▶ Fonte
───

I - A condição dos assistentes e dos técnicos especializados que integram as atividades educativas das escolas

1 - Enquadramento profissional dos assistentes e dos técnicos especializados

À legislação que suporta as carreiras e categorias do pessoal não docente não são alheias as evoluções no campo da reforma da Administração Pública e as mudanças de paradigma relativas aos conteúdos funcionais das diversas categorias, daí que seja importante o seu devido enquadramento.

Este pessoal começou por constituir o conjunto de profissionais com atividade de correspondência direta e específica com a missão da escola, nos domínios da gestão, organização e funcionamento dos estabelecimentos escolares, bem como no processo educativo (Decreto-Lei n.º 515/99 de 24 de novembro e Decreto-Lei n.º 184/2004, de 29 de julho). Mais tarde, vem a ser-lhes reconhecido um papel mais ativo no apoio à organização, à gestão e à atividade socioeducativa das escolas, com referência explícita aos serviços especializados de apoio socioeducativo (Decreto-Lei n.º 262/2007, de 19 de julho).

───

▶ Linhas de dados
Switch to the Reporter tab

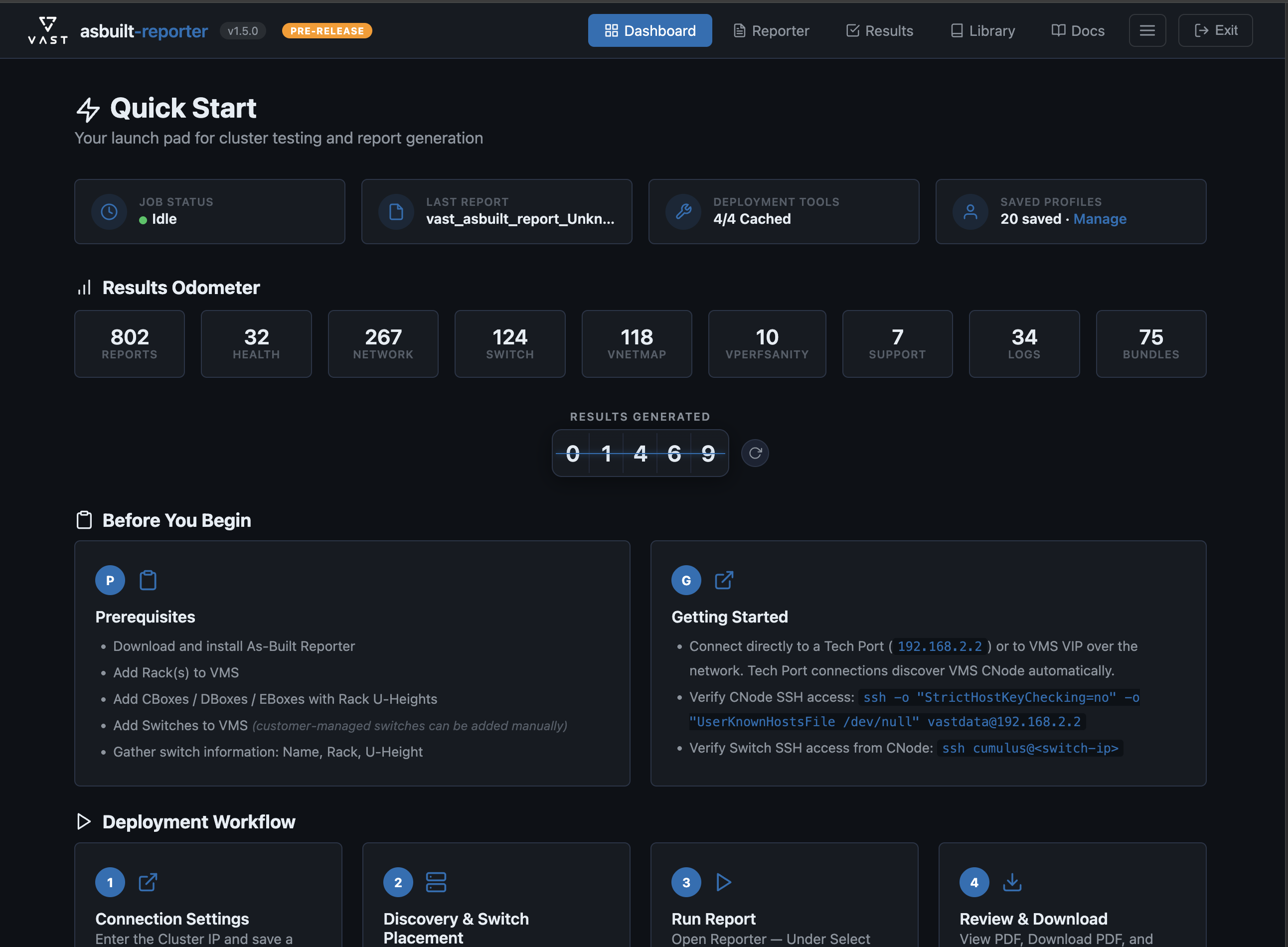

───

▶ Requisitos das tarefas
(a) Com base na fonte, responda:
(i) Que evoluções e mudanças não são alheias à legislação que suporta as carreiras e categorias do pessoal não docente?
(ii) Que dois decretos-leis, e com que datas, são citados para o conjunto de profissionais com atividade de correspondência direta e específica com a missão da escola?
(iii) Que decreto-lei, e de que data, veio reconhecer a este pessoal um papel mais ativo no apoio às escolas?
(b) Repita da fonte, sem qualquer alteração, o trecho que começa em "1 - Enquadramento" e termina em "seu devido enquadramento.".
As linhas de dados não têm qualquer relação com a fonte.

▶ Respostas
(a)
(i) As evoluções no campo da reforma da Administração Pública e as mudanças de paradigma relativas aos conteúdos funcionais das diversas categorias.
(ii) O Decreto-Lei n.º 515/99, de 24 de novembro, e o Decreto-Lei n.º 184/2004, de 29 de julho.
(iii) O Decreto-Lei n.º 262/2007, de 19 de julho.

(b)
1 - Enquadramento profissional dos assistentes e dos técnicos especializados

À legislação que suporta as carreiras e categorias do pessoal não docente não são alheias as evoluções no campo da reforma da Administração Pública e as mudanças de paradigma relativas aos conteúdos funcionais das diversas categorias, daí que seja importante o seu devido enquadramento.